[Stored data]

┌──

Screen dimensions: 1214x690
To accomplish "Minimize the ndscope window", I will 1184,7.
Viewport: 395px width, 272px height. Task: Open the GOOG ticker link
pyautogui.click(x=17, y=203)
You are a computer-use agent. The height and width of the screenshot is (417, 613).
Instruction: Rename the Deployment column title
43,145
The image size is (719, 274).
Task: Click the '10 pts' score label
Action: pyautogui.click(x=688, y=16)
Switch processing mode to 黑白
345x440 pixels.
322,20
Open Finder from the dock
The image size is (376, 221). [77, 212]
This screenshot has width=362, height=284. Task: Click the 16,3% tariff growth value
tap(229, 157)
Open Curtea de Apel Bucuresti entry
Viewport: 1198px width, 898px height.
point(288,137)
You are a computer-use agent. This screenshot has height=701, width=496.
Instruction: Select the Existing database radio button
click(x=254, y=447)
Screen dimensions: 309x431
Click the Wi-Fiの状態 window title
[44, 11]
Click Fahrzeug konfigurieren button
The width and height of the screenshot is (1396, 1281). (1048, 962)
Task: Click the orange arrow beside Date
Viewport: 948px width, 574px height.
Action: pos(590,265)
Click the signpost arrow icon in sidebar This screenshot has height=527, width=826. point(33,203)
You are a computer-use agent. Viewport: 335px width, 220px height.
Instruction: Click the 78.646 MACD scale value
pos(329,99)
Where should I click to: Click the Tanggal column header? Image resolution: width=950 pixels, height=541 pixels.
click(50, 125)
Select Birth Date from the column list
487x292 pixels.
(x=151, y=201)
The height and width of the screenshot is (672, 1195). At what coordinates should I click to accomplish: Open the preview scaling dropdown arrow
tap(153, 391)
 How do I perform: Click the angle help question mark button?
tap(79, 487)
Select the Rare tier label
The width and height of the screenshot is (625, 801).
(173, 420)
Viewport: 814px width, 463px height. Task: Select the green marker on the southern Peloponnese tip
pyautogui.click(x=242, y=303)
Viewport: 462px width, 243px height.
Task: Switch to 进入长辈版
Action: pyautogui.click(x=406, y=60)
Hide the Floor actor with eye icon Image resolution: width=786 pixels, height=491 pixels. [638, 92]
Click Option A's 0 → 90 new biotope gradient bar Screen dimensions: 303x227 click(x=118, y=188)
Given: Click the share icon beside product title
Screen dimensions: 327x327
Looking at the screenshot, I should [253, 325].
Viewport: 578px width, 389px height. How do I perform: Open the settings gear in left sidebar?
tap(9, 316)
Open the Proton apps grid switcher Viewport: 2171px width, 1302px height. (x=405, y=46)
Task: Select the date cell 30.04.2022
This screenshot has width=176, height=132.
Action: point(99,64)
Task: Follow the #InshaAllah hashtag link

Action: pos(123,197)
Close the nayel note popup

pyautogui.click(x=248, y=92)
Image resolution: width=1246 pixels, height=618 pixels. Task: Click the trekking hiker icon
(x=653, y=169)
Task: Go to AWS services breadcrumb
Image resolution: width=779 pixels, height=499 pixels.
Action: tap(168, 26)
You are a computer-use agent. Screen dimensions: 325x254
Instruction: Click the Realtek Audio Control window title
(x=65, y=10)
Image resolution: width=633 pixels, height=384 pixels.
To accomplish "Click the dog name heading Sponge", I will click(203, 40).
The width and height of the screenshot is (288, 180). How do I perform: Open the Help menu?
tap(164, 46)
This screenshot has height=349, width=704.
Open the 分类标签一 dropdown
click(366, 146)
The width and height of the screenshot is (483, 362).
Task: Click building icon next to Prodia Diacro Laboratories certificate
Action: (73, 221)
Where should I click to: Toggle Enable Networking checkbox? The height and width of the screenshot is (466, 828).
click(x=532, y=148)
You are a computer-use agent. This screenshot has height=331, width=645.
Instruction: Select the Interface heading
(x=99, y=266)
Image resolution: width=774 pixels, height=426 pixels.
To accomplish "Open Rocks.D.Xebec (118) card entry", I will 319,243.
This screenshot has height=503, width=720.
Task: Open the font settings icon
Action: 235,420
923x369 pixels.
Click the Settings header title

└──

**WORK REQUIRED**
Type out the entries once more, precisely.

**RESULT**
Screen dimensions: 1214x690
To accomplish "Minimize the ndscope window", I will 1184,7.
Viewport: 395px width, 272px height. Task: Open the GOOG ticker link
pyautogui.click(x=17, y=203)
You are a computer-use agent. The height and width of the screenshot is (417, 613).
Instruction: Rename the Deployment column title
43,145
The image size is (719, 274).
Task: Click the '10 pts' score label
Action: pyautogui.click(x=688, y=16)
Switch processing mode to 黑白
345x440 pixels.
322,20
Open Finder from the dock
The image size is (376, 221). [77, 212]
This screenshot has width=362, height=284. Task: Click the 16,3% tariff growth value
tap(229, 157)
Open Curtea de Apel Bucuresti entry
Viewport: 1198px width, 898px height.
point(288,137)
You are a computer-use agent. This screenshot has height=701, width=496.
Instruction: Select the Existing database radio button
click(x=254, y=447)
Screen dimensions: 309x431
Click the Wi-Fiの状態 window title
[44, 11]
Click Fahrzeug konfigurieren button
The width and height of the screenshot is (1396, 1281). (1048, 962)
Task: Click the orange arrow beside Date
Viewport: 948px width, 574px height.
Action: pos(590,265)
Click the signpost arrow icon in sidebar This screenshot has height=527, width=826. point(33,203)
You are a computer-use agent. Viewport: 335px width, 220px height.
Instruction: Click the 78.646 MACD scale value
pos(329,99)
Where should I click to: Click the Tanggal column header? Image resolution: width=950 pixels, height=541 pixels.
click(50, 125)
Select Birth Date from the column list
487x292 pixels.
(x=151, y=201)
The height and width of the screenshot is (672, 1195). At what coordinates should I click to accomplish: Open the preview scaling dropdown arrow
tap(153, 391)
 How do I perform: Click the angle help question mark button?
tap(79, 487)
Select the Rare tier label
The width and height of the screenshot is (625, 801).
(173, 420)
Viewport: 814px width, 463px height. Task: Select the green marker on the southern Peloponnese tip
pyautogui.click(x=242, y=303)
Viewport: 462px width, 243px height.
Task: Switch to 进入长辈版
Action: pyautogui.click(x=406, y=60)
Hide the Floor actor with eye icon Image resolution: width=786 pixels, height=491 pixels. [638, 92]
Click Option A's 0 → 90 new biotope gradient bar Screen dimensions: 303x227 click(x=118, y=188)
Given: Click the share icon beside product title
Screen dimensions: 327x327
Looking at the screenshot, I should [253, 325].
Viewport: 578px width, 389px height. How do I perform: Open the settings gear in left sidebar?
tap(9, 316)
Open the Proton apps grid switcher Viewport: 2171px width, 1302px height. (x=405, y=46)
Task: Select the date cell 30.04.2022
This screenshot has width=176, height=132.
Action: point(99,64)
Task: Follow the #InshaAllah hashtag link

Action: pos(123,197)
Close the nayel note popup

pyautogui.click(x=248, y=92)
Image resolution: width=1246 pixels, height=618 pixels. Task: Click the trekking hiker icon
(x=653, y=169)
Task: Go to AWS services breadcrumb
Image resolution: width=779 pixels, height=499 pixels.
Action: tap(168, 26)
You are a computer-use agent. Screen dimensions: 325x254
Instruction: Click the Realtek Audio Control window title
(x=65, y=10)
Image resolution: width=633 pixels, height=384 pixels.
To accomplish "Click the dog name heading Sponge", I will click(203, 40).
The width and height of the screenshot is (288, 180). How do I perform: Open the Help menu?
tap(164, 46)
This screenshot has height=349, width=704.
Open the 分类标签一 dropdown
click(366, 146)
The width and height of the screenshot is (483, 362).
Task: Click building icon next to Prodia Diacro Laboratories certificate
Action: (73, 221)
Where should I click to: Toggle Enable Networking checkbox? The height and width of the screenshot is (466, 828).
click(x=532, y=148)
You are a computer-use agent. This screenshot has height=331, width=645.
Instruction: Select the Interface heading
(x=99, y=266)
Image resolution: width=774 pixels, height=426 pixels.
To accomplish "Open Rocks.D.Xebec (118) card entry", I will 319,243.
This screenshot has height=503, width=720.
Task: Open the font settings icon
Action: 235,420
923x369 pixels.
Click the Settings header title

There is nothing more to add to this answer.